▶ _Stated task_
Shorten the paragraph beginning "The EBA's report" in the regulatory newsletter below into a brief bulleted list that keeps its main facts.

▶ _Document passage_
---*---

The “Regulatory Reform” newsletter is the monthly initiative aimed at updating the Finance and Risk community with the most recent regulatory changes impacting banks and capital markets firms. We update our regulatory database every month by tracking more than 40 regulatory and industry bodies covering North America, Europe and Asia-Pacific. Every month, we will seek to highlight approximately 10 regulations shortlisted on the basis of geographic coverage and anticipated business impacts. Our summaries will seek to highlight the risks covered and business processes affected by the regulatory reforms. This newsletter is planned to supplement the existing newsletter “Regulatory Insights” which provides a deeper analysis of business implications and Accenture’s point of view on a single or much smaller set of regulatory changes.

Edition Highlights:

  • Report on credit risk management7 from the International Organization of Securities Commissions and Bank for International Settlements (BIS) provides new insights into risks created by excessive reliance on internal models, and the growing need for high-quality liquid collateral.
  • The Federal Reserve System’s guidance6 explains the components of an effective third-party management program that can identify, measure, monitor, and control the risks associated with outsourcing.
  • The European Securities and Markets Authority’s advice9 regarding the new Market Abuse Regulation extends the scope of market manipulation to cover new trading tactics and market realities.

Current coverage period: Through February 28th, 2015
Note: Anticipated business impact for covered regulations is shown using the following rating legend:
( Low) ( Medium) ( High)

CURRENT REGULATIONS:

European Banking Authority (EBA) ( ):
EBA Report On Credit Valuation Adjustment (CVA) under Article 456(2) of Regulation (EU) No 575/2013 (Capital Requirements Regulation — CRR) and EBA Review On the application of CVA charges to non-financial counterparties established in a third country under Article 382(5) of Regulation (EU) No 575/2013 (Capital Requirements Regulation — CRR)
Publication Date: February 25th 2015
Risks Covered: Counterparty Credit Risk, Compliance Risk
Business Processes Impacted: Risk Management and Stress Testing, Capital Adequacy and Capital Planning
The EBA’s report1 deals with calculation of own funds requirements for Credit Valuation Adjustment (CVA) risk. Key coverage include: a) accounting and internal practices, b) the Basel CVA charge, c) implementation of the Basel CVA framework, d) consequences of the CVA charge on industry practice, e) findings and policy recommendations, and f) review on the application of CVA charges to non-financial counterparties established in a third country.

The Financial Accounting Standards Board (FASB) ( ):
Derivatives and Hedging – Disclosures about Hybrid Financial Instruments with Bifurcated Embedded Derivatives
Publication Date: February 24th 2015
Risks Covered: Compliance Risk, Operational Risk
Business Processes Impacted: Finance and Performance Management, Reporting
The FASB’s proposal2 is aimed at providing decision-useful information to investors in the notes to financial statements about hybrid financial instruments that contain bifurcated embedded derivatives. As per the amendments, an entity would be required to disclose information that links each bifurcated embedded derivative to its related host contract. This would reflect the overall value and cash flows for the entire financial instrument.

---*---

▶ _Stored data_
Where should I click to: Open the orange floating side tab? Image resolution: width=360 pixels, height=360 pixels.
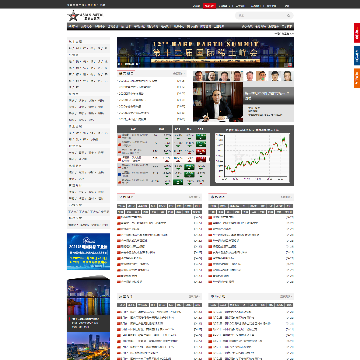point(357,78)
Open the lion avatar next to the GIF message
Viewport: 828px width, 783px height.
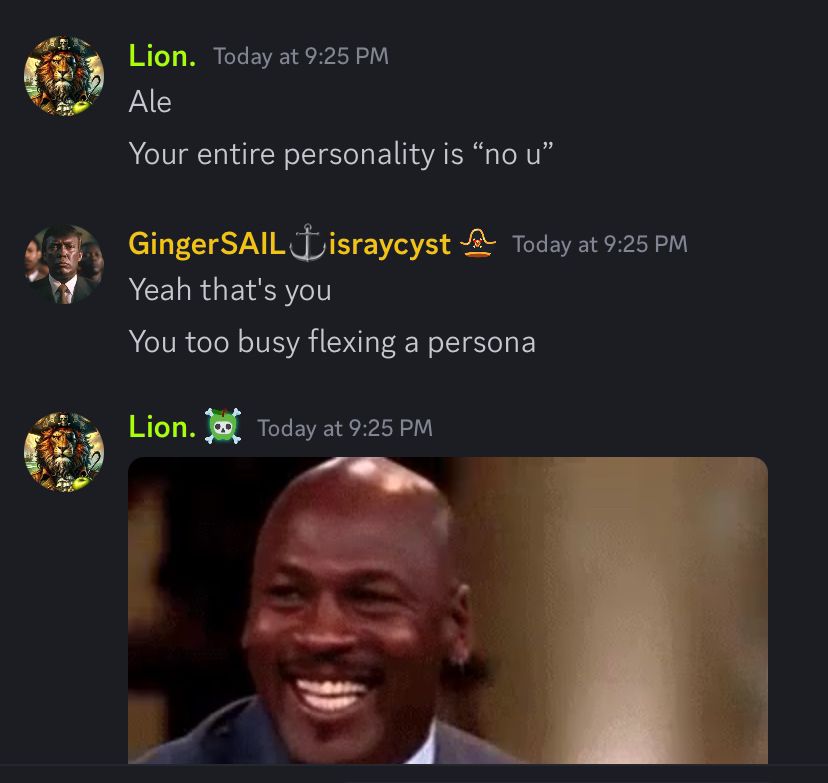click(x=64, y=452)
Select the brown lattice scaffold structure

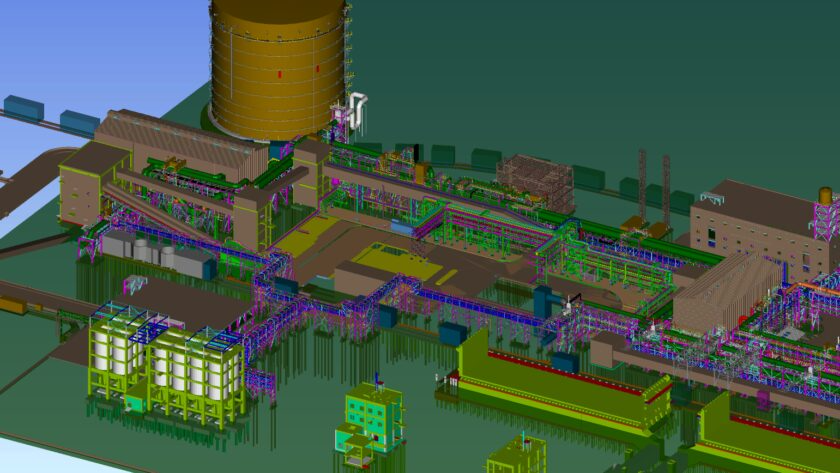pos(535,178)
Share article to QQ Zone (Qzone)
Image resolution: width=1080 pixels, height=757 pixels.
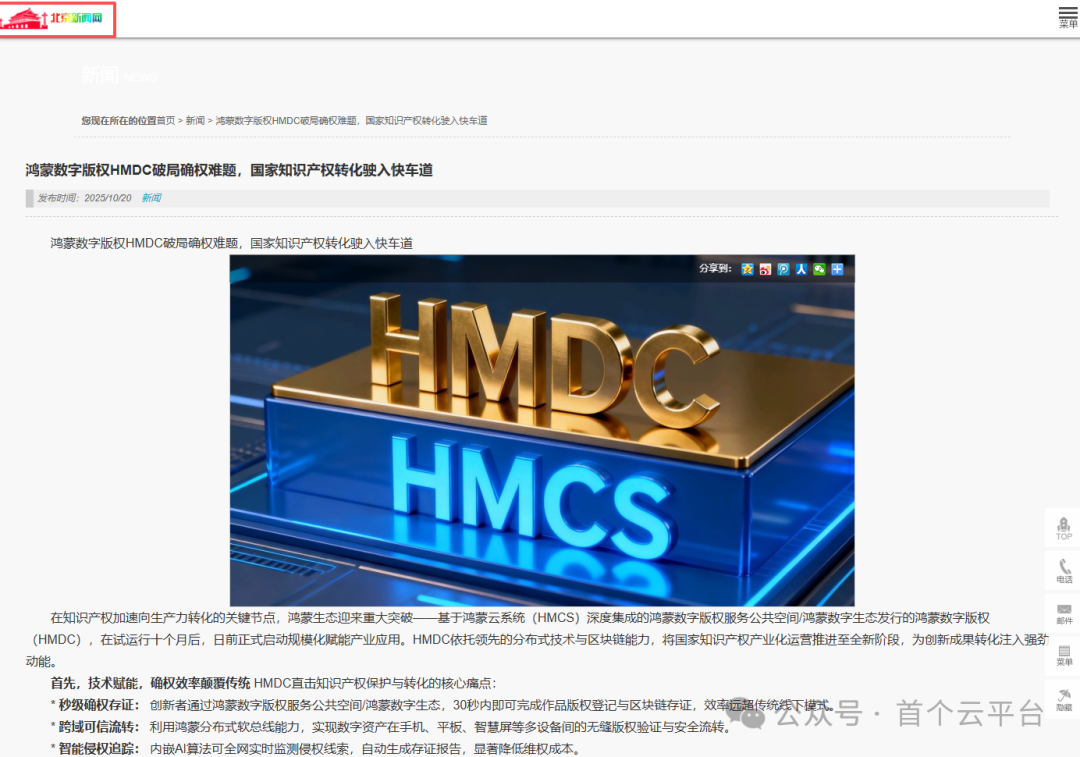[747, 269]
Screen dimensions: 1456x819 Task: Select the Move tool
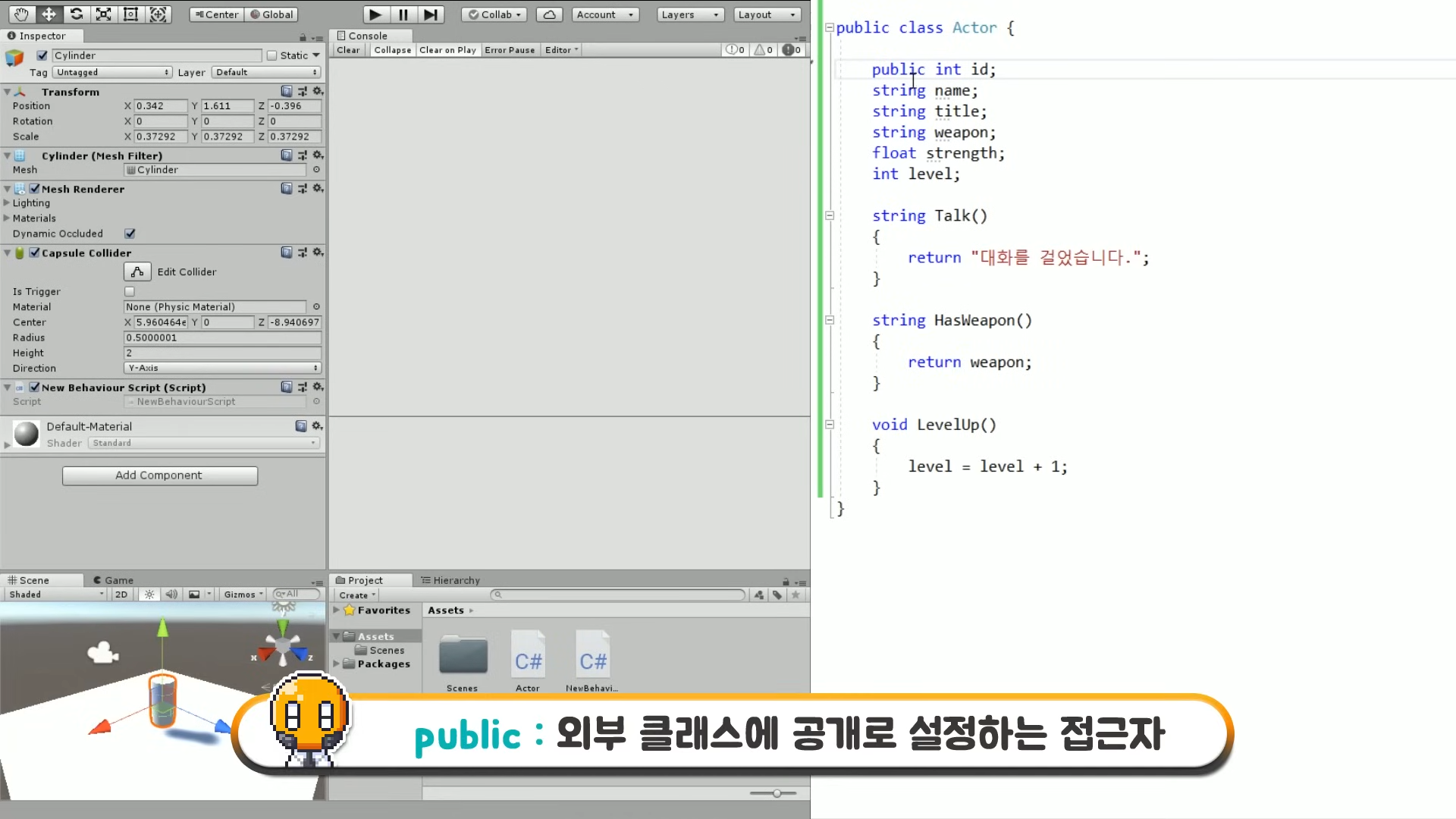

---*---

▶ _Response to this task_
The EBA report covers own funds requirements for Credit Valuation Adjustment (CVA) risk, including:
- accounting and internal practices
- the Basel CVA charge
- implementation of the Basel CVA framework
- effects of the CVA charge on industry practice
- findings and policy recommendations
- a review of CVA charges applied to non-financial counterparties established in a third country